Rows pointing to text and elements:
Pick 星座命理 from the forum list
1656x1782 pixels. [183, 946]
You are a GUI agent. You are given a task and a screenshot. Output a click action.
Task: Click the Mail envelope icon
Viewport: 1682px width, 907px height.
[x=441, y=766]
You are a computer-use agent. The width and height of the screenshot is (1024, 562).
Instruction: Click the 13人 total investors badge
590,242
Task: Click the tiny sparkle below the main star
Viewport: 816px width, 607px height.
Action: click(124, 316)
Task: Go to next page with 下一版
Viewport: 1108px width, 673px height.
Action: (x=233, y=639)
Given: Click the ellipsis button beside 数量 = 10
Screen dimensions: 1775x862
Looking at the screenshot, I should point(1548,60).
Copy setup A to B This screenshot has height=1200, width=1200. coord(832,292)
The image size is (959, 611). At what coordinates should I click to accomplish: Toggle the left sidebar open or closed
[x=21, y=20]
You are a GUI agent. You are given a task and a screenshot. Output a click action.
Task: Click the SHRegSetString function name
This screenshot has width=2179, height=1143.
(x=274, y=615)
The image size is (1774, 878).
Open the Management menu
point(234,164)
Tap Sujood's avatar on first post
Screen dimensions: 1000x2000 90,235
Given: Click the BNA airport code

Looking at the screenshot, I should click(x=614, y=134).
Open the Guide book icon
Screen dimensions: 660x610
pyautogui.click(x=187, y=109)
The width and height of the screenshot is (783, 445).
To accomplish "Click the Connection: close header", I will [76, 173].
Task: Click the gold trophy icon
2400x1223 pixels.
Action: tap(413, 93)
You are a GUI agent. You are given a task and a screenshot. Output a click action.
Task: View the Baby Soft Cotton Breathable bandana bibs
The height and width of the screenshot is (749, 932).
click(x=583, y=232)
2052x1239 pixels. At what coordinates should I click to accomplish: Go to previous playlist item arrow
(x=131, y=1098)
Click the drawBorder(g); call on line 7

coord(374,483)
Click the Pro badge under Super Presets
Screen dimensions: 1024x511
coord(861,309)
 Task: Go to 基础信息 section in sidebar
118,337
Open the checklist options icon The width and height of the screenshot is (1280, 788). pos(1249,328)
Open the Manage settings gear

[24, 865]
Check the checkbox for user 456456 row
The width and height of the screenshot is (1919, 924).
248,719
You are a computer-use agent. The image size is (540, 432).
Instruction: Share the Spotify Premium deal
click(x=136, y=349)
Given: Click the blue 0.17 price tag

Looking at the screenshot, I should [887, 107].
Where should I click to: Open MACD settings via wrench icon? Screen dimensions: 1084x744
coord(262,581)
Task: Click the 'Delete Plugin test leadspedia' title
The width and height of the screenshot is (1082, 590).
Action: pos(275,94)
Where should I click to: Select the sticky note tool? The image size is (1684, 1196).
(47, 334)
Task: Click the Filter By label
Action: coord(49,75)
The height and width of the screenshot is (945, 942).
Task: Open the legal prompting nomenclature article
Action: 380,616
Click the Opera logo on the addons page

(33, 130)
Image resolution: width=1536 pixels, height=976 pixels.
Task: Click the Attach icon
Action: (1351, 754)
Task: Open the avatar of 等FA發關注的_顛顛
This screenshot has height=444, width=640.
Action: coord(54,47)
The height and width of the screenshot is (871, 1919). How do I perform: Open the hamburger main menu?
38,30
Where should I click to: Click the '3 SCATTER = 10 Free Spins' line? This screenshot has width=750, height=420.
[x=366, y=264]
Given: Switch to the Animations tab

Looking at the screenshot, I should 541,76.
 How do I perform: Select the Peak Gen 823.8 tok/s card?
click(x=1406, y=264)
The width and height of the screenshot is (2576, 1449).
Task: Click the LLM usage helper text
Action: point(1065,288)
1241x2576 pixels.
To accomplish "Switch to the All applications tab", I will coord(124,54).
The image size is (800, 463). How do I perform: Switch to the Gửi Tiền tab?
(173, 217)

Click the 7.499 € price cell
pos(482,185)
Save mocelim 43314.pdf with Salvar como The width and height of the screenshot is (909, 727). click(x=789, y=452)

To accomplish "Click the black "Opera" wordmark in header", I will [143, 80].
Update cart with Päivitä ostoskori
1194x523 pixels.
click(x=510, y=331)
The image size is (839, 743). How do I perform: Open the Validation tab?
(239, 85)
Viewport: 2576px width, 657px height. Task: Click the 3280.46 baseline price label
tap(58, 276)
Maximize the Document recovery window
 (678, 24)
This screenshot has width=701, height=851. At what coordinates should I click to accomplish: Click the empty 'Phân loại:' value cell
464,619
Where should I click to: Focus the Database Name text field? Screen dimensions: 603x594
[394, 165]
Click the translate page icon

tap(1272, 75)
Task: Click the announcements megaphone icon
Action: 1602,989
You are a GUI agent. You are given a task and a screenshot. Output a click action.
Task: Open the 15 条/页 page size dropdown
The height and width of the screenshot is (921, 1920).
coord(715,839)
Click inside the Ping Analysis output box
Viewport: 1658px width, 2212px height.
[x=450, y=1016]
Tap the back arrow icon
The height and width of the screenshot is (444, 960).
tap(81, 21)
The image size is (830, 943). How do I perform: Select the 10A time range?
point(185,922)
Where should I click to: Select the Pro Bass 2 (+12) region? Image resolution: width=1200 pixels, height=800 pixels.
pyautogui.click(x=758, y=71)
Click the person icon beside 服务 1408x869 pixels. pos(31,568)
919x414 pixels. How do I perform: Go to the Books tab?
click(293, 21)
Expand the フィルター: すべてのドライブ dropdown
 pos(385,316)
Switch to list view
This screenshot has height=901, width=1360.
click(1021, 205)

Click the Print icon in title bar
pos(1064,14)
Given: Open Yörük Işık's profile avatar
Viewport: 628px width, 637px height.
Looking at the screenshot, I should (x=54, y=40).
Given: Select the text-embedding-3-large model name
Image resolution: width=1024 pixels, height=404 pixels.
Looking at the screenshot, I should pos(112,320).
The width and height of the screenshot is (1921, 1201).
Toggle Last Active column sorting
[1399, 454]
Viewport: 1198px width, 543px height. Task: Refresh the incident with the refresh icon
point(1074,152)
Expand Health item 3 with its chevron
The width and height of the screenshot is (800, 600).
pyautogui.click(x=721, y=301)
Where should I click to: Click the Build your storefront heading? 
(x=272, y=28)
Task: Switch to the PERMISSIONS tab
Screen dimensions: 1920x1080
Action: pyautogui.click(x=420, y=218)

--- Work to be completed ---
Count the lines in the rows above that contain the string "Toggle", matching case exactly, and reply with only the number.

--- Answer to the task ---
2